Question regarding the source of math_10k.json #43

HuangOwen · 2023-10-12T17:33:53Z

Hi, thanks for the good work!

I have a question regarding the math_10k.json, which is used for finetuning. You mentioned in the paper that ''To enhance the diversity of our data, we incorporate the training sets from GSM8K, MAWPS, MAWPS-single'', but there is no training set for MAWPS to the best of my knowledge. When I checked the samples from math_10k.json, I found that there are some question-answer that are exactly the same as the test set of AddSub/MultiArith/SingleEq. Could you please further elaborate on this?

LYH-YF · 2023-10-24T10:40:31Z

@HuangOwen we use the MAWPS dataset preprocessed by MWPToolkit(https://github.com/LYH-YF/MWPToolkit), which splits trainset/validset/testset on MAWPS. Here you can find the trainset https://github.com/LYH-YF/MWPToolkit/tree/master/dataset/mawps. Also you can find mawps-single here.

HuangOwen · 2023-10-27T03:17:39Z

@HuangOwen we use the MAWPS dataset preprocessed by MWPToolkit(https://github.com/LYH-YF/MWPToolkit), which splits trainset/validset/testset on MAWPS. Here you can find the trainset https://github.com/LYH-YF/MWPToolkit/tree/master/dataset/mawps. Also you can find mawps-single here.

I don't think you follow the split in your evaluation and math10k.json. For example, the first example in /dataset/MultiArith/test.json (which you used for testing)

{
"instruction": " At the schools book fair Sam bought 13 adventure books and 17 mystery books. If 15 of the books were used, how many new books did he buy? ",
"input": "",
"output": "\nA: Sam bought 13 adventure books and 17 mystery books. That means he bought 13 + 17 = 30 books in total. 15 of them were used, so he has 30 - 15 = 15 new books. The answer is 15.",
"answer": "15.0"
}

could be located in the math_10k.json. Could you please further elaborate on this?

HZQ950419 · 2023-10-31T08:34:01Z

@HuangOwen we use the MAWPS dataset preprocessed by MWPToolkit(https://github.com/LYH-YF/MWPToolkit), which splits trainset/validset/testset on MAWPS. Here you can find the trainset https://github.com/LYH-YF/MWPToolkit/tree/master/dataset/mawps. Also you can find mawps-single here.
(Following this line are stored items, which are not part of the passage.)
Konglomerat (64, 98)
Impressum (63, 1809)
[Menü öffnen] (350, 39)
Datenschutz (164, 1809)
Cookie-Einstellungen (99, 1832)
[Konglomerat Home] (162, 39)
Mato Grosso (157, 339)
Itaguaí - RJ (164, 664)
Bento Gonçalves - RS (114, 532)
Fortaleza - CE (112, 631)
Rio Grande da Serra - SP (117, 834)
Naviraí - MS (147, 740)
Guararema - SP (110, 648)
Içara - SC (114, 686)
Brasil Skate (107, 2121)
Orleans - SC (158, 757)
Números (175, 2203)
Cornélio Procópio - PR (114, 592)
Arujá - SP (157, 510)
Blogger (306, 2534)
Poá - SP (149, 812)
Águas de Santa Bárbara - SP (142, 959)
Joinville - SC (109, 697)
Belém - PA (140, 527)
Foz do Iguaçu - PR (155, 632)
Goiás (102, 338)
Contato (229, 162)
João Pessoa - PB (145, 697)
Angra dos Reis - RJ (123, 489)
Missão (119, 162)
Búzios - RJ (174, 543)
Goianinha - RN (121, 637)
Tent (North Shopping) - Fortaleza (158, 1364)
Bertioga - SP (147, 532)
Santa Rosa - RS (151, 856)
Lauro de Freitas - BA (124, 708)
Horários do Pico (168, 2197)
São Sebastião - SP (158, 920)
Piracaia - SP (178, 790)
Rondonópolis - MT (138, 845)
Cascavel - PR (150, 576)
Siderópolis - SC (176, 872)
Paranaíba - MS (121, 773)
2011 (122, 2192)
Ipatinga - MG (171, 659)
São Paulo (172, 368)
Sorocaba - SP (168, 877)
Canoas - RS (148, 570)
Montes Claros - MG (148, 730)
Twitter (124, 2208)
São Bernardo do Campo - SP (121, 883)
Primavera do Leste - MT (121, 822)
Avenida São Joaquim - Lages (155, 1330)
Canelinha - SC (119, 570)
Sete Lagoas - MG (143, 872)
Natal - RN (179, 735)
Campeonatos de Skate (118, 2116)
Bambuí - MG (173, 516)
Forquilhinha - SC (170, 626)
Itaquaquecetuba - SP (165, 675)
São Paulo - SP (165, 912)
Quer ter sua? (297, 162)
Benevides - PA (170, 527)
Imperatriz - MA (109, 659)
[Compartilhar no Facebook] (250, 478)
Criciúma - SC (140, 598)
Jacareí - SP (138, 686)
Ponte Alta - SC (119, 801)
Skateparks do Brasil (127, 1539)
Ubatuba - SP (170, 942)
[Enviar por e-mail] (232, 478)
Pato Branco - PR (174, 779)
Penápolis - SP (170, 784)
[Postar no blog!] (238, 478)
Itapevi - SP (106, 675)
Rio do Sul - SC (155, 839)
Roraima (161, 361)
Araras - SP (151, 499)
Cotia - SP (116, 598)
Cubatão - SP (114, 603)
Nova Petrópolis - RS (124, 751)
I don't think you follow the split in your evaluation and math10k.json. For example, the first example in /dataset/MultiArith/test.json (which you used for testing)

{
"instruction": " At the schools book fair Sam bought 13 adventure books and 17 mystery books. If 15 of the books were used, how many new books did he buy? ",
"input": "",
"output": "\nA: Sam bought 13 adventure books and 17 mystery books. That means he bought 13 + 17 = 30 books in total. 15 of them were used, so he has 30 - 15 = 15 new books. The answer is 15.",
"answer": "15.0"
}

could be located in the math_10k.json. Could you please further elaborate on this?

Hi, we exactly follow the dataset split in MWPToolkit(https://github.com/LYH-YF/MWPToolkit). The example you provide can be found in the MAWPS and MAWPS-Single training set which is used to collect the fine-tuning dataset. The reason you can find the example in /dataset/MultiArith/test.json, I think it is the way the authors create the MultiArith dataset.

Please let us know if you have further questions!

HuangOwen · 2023-12-04T07:50:57Z

Thanks for the reply, I have went through all subset of MAWPS (AddSub/MultiArith/SingleEq) and I found that all the test samples in these subset can be found in math_10k.json, while you use math_10k for the instruction fine-tuning. I think this is not reasonable. If you use the dataset split in MWPToolkit, you should not test on these specific subsets (AddSub/MultiArith/SingleEq).

HuangOwen · 2023-12-04T07:57:15Z

@HuangOwen we use the MAWPS dataset preprocessed by MWPToolkit(https://github.com/LYH-YF/MWPToolkit), which splits trainset/validset/testset on MAWPS. Here you can find the trainset https://github.com/LYH-YF/MWPToolkit/tree/master/dataset/mawps. Also you can find mawps-single here.

I don't think you follow the split in your evaluation and math10k.json. For example, the first example in /dataset/MultiArith/test.json (which you used for testing)

{
"instruction": " At the schools book fair Sam bought 13 adventure books and 17 mystery books. If 15 of the books were used, how many new books did he buy? ",
"input": "",
"output": "\nA: Sam bought 13 adventure books and 17 mystery books. That means he bought 13 + 17 = 30 books in total. 15 of them were used, so he has 30 - 15 = 15 new books. The answer is 15.",
"answer": "15.0"
}

could be located in the math_10k.json. Could you please further elaborate on this?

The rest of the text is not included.